サトコウ、ユニット建築工法を共同開発 内装も工場で仕上げ、省力化

 ユニット建築を手掛ける鋼材流通加工業のサトコウ(本社・新潟県上越市、社長・佐藤憲二氏)は三井住友建設と共同で、ホテルなどの高層建築物を在来工法より短期間で完成させる新工法「スクライム―サット工法」の開発に着手した。配管や内外装の大部分まで仕上げた軽量鉄骨ユニットを現場に搬入するため、内装工などの省人化が図れるのが特長。2018年度中の販売を目指す。
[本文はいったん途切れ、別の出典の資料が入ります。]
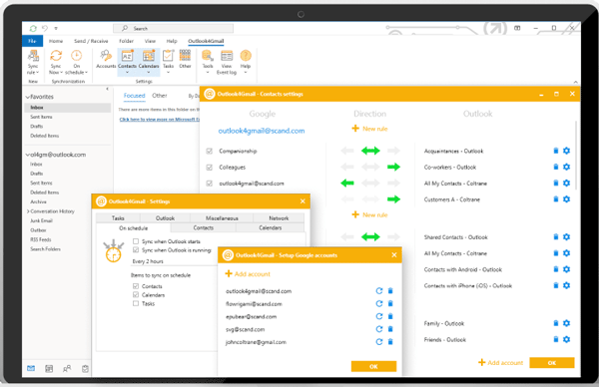Expand the Conversation History folder
The height and width of the screenshot is (387, 599).
coord(28,211)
 新工法は重量鉄骨を用いたユニット建築「SSUT(サット)工法」(サトコウ)と、工場生産のプレキャストコンクリート部材を用いた高層建築施工法「スクライム工法」(三井住友建設)を基に、2年前から企画。サット工法は鉄骨造の柱や梁を組み合わせるため8階建てまでという制約があり、スクライム工法も内外装仕上げを現場作業に依存するため生産性に限界があるという課題があった。

 新工法ではサット工法から躯体部分を除くことで階数制限をなくした。ユニットは軽量鉄骨造で、内部の壁紙や空調、トイレや浴室などの水回り、ベッドなどの家具配置までサトコウ工場で仕上げ、専用トレーラーで現場まで搬送。クレーンで持ち上げて躯体に配置し、主幹の水道管などと接続する。

 施工費用は在来工法並みに抑えつつ、内装工など現場作業員を最大で80%減らせるため施工期間も半分ほどに短縮可能になる。ユニットをつなげて広い部屋を造るのも可能だ。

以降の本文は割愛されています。